А они все спрашивали и спрашивали. Какие ценные бумаги покупал я для такого-то монастыря? С какими банками я имел деловые сношения? Знал ли я такого-то или нет? Переписывался ли я со Швейцарией и еще Бог знает с каким местом? Я не мог предвидеть, до чего они уже докопались, и каждый мой ответ был чреват для меня грозной опасностью. Признавшись в чем-нибудь, чего они еще не знали, я мог без нужды подвести кого-нибудь под удар; продолжая все отрицать, я вредил себе.
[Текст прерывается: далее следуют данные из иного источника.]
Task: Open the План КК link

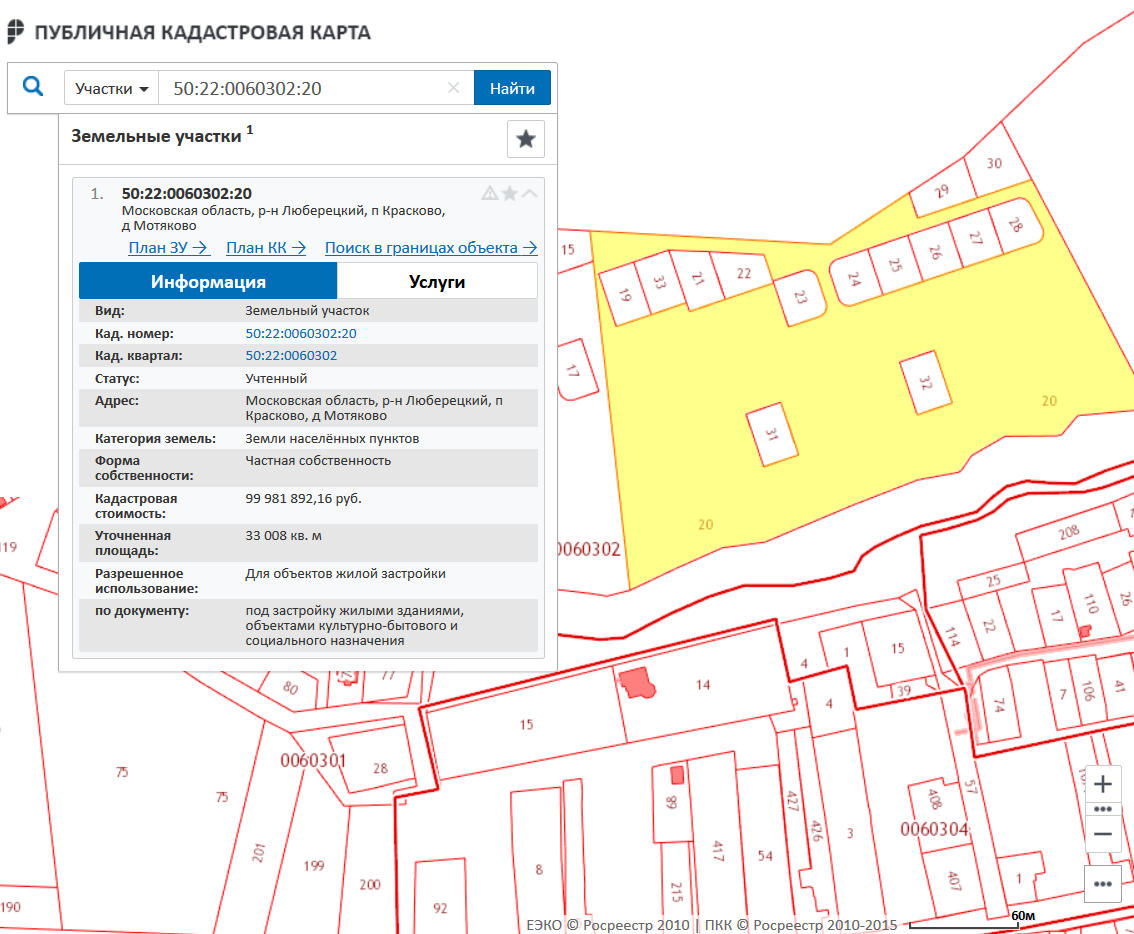Action: [x=265, y=248]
Но допросы были еще не самым худшим. Хуже всего было возвращаться после допроса в пустоту — в ту же комнату, с тем же столом, той же кроватью, тем же умывальником, теми же обоями. Оставшись один, я сразу начинал перебирать в памяти все, что происходило на допросе, размышлять, как бы я мог поумнее ответить, прикидывать, что я скажу в следующий раз, чтобы рассеять подозрение, вызванное моим необдуманным замечанием.
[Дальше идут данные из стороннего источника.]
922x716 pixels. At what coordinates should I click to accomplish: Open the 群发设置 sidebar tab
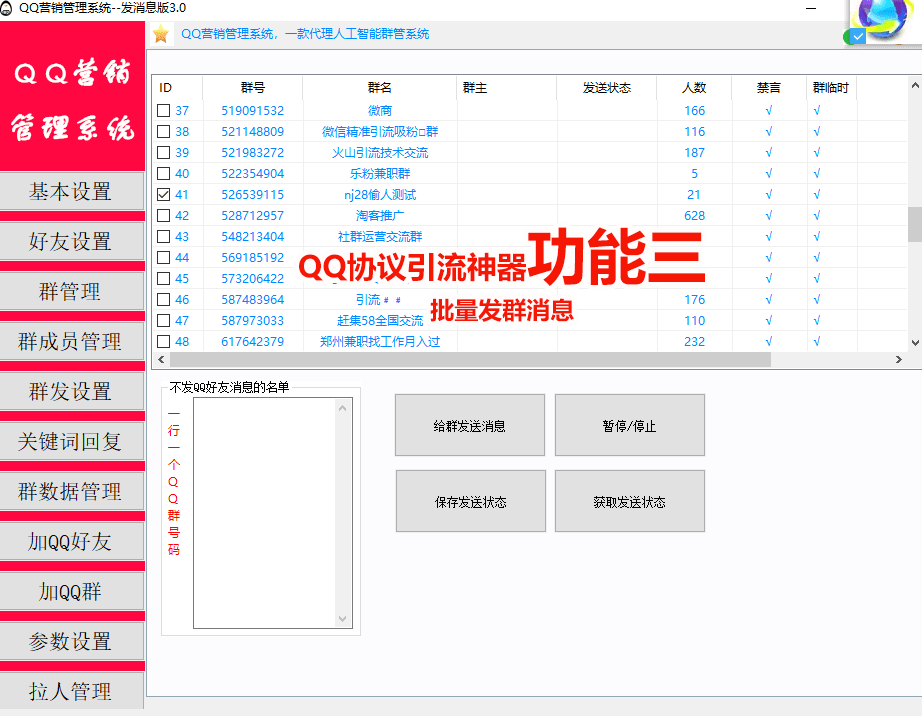coord(71,392)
Я все это перебирал в уме, проверял, взвешивал каждое слово, сказанное следователю, восстанавливал в памяти его вопросы и свои ответы. Я старался разобраться, какая же часть моих показаний заносится в протокол, хотя прекрасно сознавал, что рассчитать и установить все это просто невозможно. Как только я оставался один в пустоте, мысли начинали безостановочно вертеться в моей голове, рождая все новые предположения, отравляя даже сон. Каждый раз вслед за допросом в гестапо за работу безжалостно принимались мои собственные мысли; они вновь воспроизводили муки и терзания допроса; и это было, пожалуй, еще более ужасно, потому что у следователя все, по крайней мере, кончалось через некоторое время, а повторение только что пережитого в моем сознании, скованном коварным одиночеством, не имело конца. Со мной по-прежнему были стол, умывальник, кровать, обои, окно. Внимание не отвлекалось ничем, не было ни книги, ни журнала, ни нового лица, ни карандаша, которым можно было бы что-то записать, ни спички, чтобы повертеть в пальцах, ничего, совсем ничего.

Тут только я полностью осознал, с какой дьявольской изобретательностью, с каким убийственным знанием человеческой психологии была придумана эта система тюремной одиночки в отеле. В концентрационном лагере, наверно, пришлось бы возить на тачке камни, стирая руки до кровавых мозолей, пока не закоченеют ноги, жить в вонючей и холодной каморке с двумя десятками таких же несчастных. Но ведь там вокруг были бы человеческие лица, пространство, тачка, деревья, звезды, там было бы на чем остановить взгляд… Здесь же вокруг никогда ничего не менялось, все оставалось до умопомрачения неизменным. Ничего не менялось в моих мыслях, в моих навязчивых идеях и болезненных расчетах. Этого они и добивались: они хотели, чтобы мысли душили меня, душили до тех пор, пока я не начну задыхаться. Тогда у меня не будет иного выхода, как сдаться и наконец признать все, что им было нужно, и выдать людей и документы.

Постепенно я стал чувствовать, что под страшным давлением пустоты нервы мои начинают сдавать. Понимая, как это опасно, я изо всех сил напрягал волю и, чтобы окончательно не потерять контроль над собой, старался хоть чем-нибудь заняться. Я декламировал стихи, пытался восстановить в памяти все, что когда-то знал наизусть, — народные песни, стишки детских лет, Гомера, которого мы учили в гимназии, параграфы Гражданского уложения. Потом я стал решать арифметические задачки, складывал и делил в уме всевозможные числа, но в пустоте моему сознанию не за что было уцепиться. Я уже не мог ни на чем сосредоточиться. В мозгу возникала одна и та же мысль и стремительно начинала работать. Что они знают? Что я сказал вчера, что я должен сказать в следующий раз?